Longe da exposição mediática, Pacheco, que foi um dos pré-candidatos à sucessão de Filipe Niusy, tem sido descrito, por fontes próximas do processo, como o arquiteto de uma “engenharia silenciosa” que sustenta a recente vaga de operações conduzidas pelo Serviço Nacional de Investigação Criminal (SERNIC), em articulação com o Ministério Público. A sua atuação assenta, sobretudo, na recolha e tratamento de informação estratégica, permitindo identificar ligações entre narcotráfico, criminalidade económica e estruturas institucionais.
As detenções de figuras influentes, incluindo empresários e quadros ligados a organismos do Estado, são vistas como resultado direto desse trabalho prévio de inteligência. Ao consolidar fluxos de informação entre diferentes órgãos e ao reforçar a capacidade analítica do SISE, José Pacheco terá contribuído para expor redes complexas que operavam com elevado grau de sofisticação e proteção.
Observadores em Maputo sublinham que esta nova fase representa uma rutura com práticas anteriores, marcadas por uma convivência tácita entre o crime organizado e segmentos do aparelho estatal. A atuação coordenada entre inteligência e investigação criminal surge agora como um sinal de reposicionamento político, com respaldo ao mais alto nível, visando recuperar a autoridade do Estado e restaurar a confiança pública.
Contudo, os desafios permanecem elevados. A profundidade das redes ilícitas e os interesses instalados colocam à prova a sustentabilidade desta ofensiva.

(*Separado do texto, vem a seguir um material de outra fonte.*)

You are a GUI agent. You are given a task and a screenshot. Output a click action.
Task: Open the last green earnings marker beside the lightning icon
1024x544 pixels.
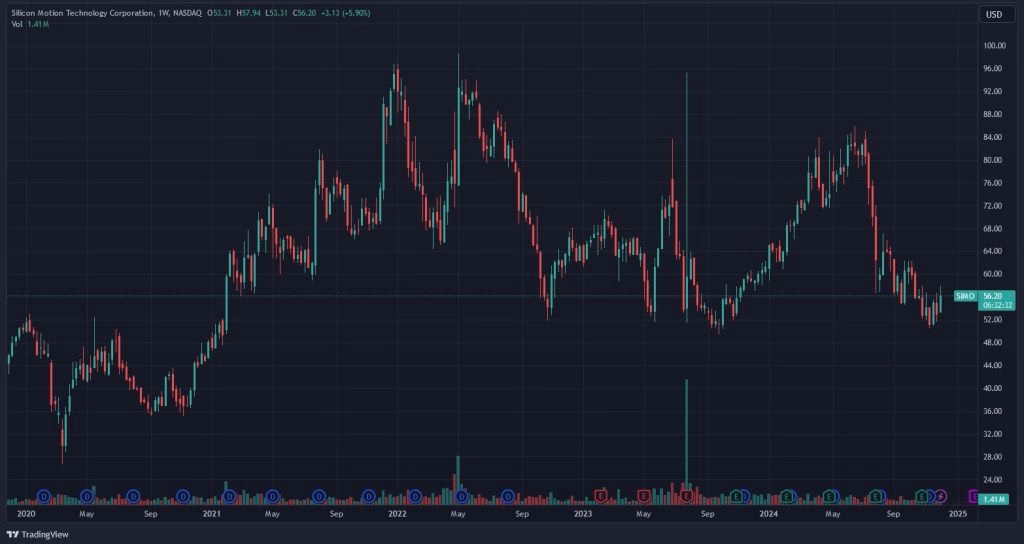coord(923,496)
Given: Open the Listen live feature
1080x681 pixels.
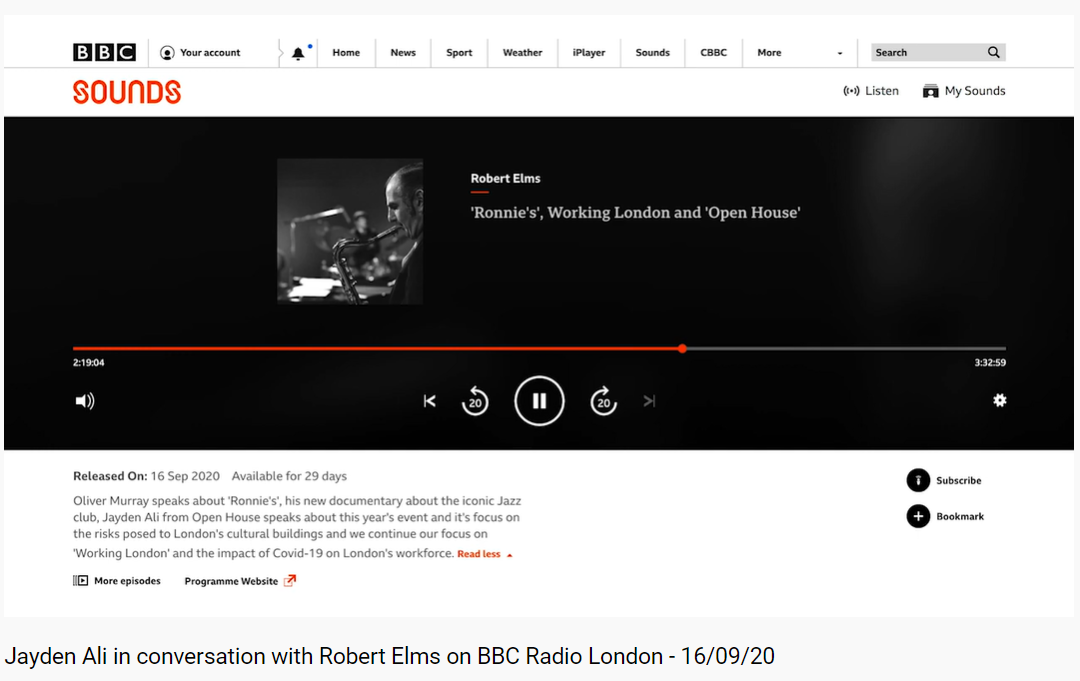Looking at the screenshot, I should pyautogui.click(x=870, y=90).
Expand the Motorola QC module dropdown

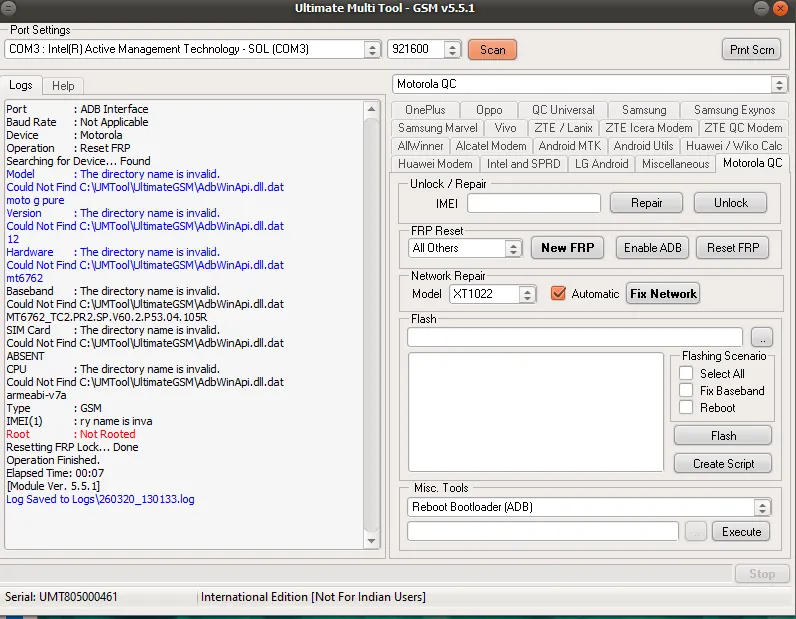[x=778, y=85]
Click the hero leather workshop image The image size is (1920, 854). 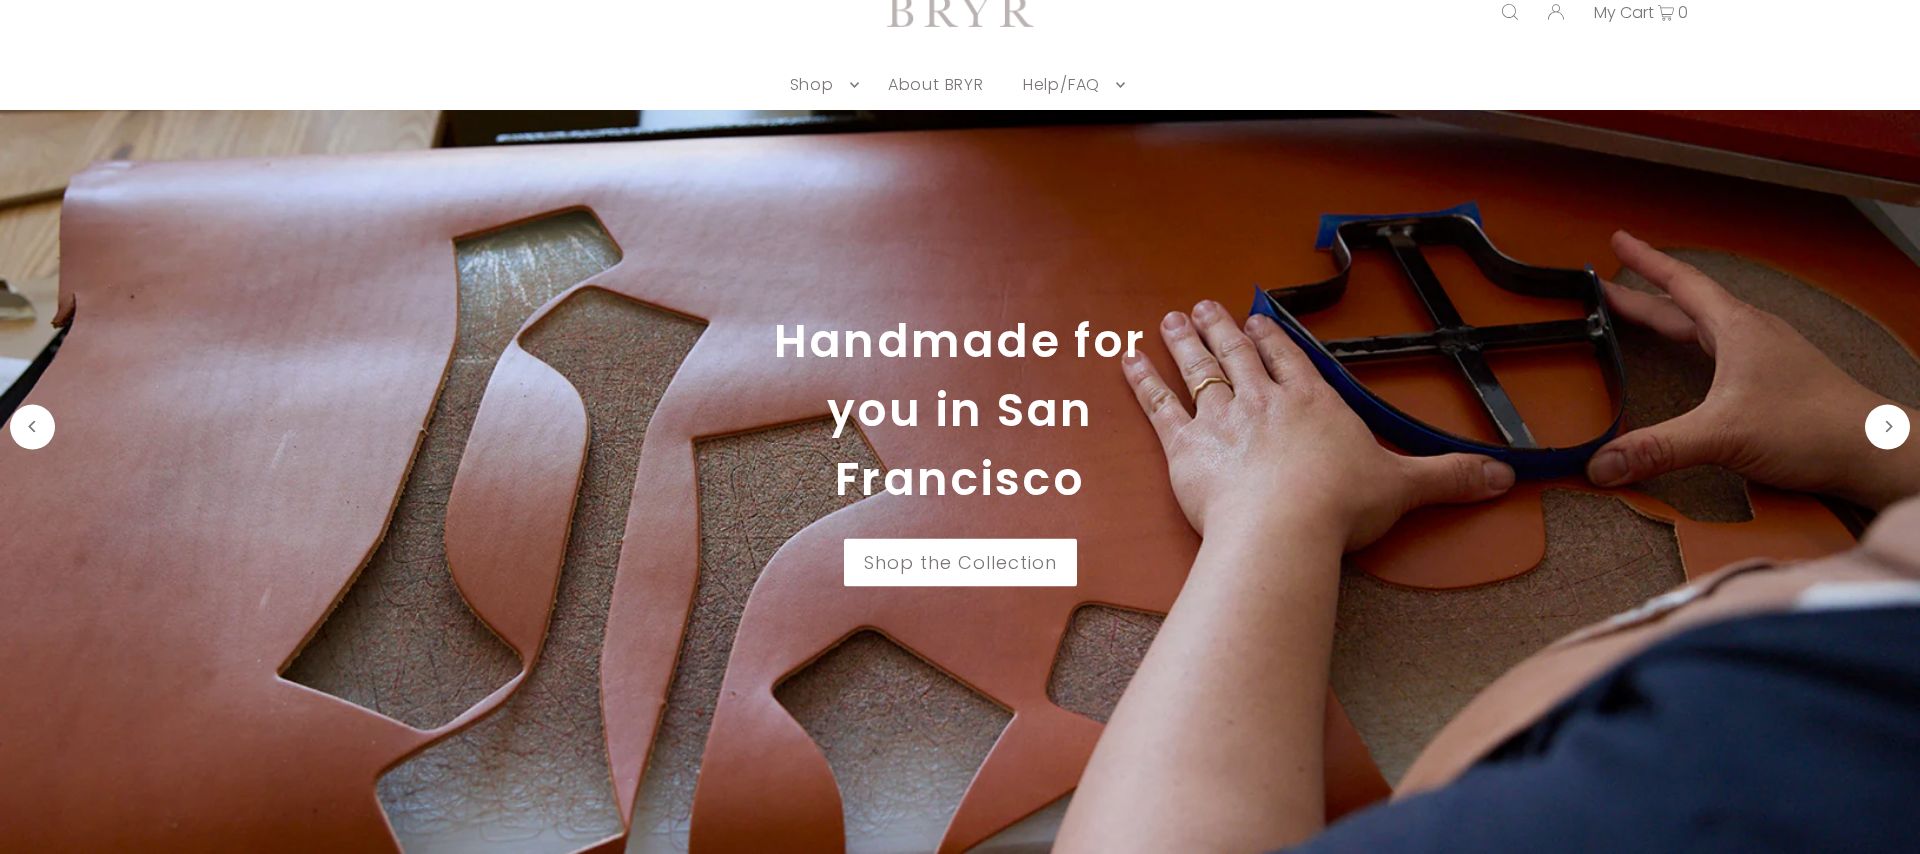pyautogui.click(x=960, y=482)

Ainda assim, para muitos analistas, o papel de José Pacheco revela-se decisivo: mais do que um gestor de informação, assume-se como um estratega que, a partir da sombra, está a redesenhar o equilíbrio de forças no combate ao crime organizado em Moçambique. A continuidade deste processo dependerá, em larga medida, da capacidade de manter a articulação entre instituições e de resistir às inevitáveis pressões políticas e económicas que tendem a emergir quando interesses instalados começam a ser diretamente afetados.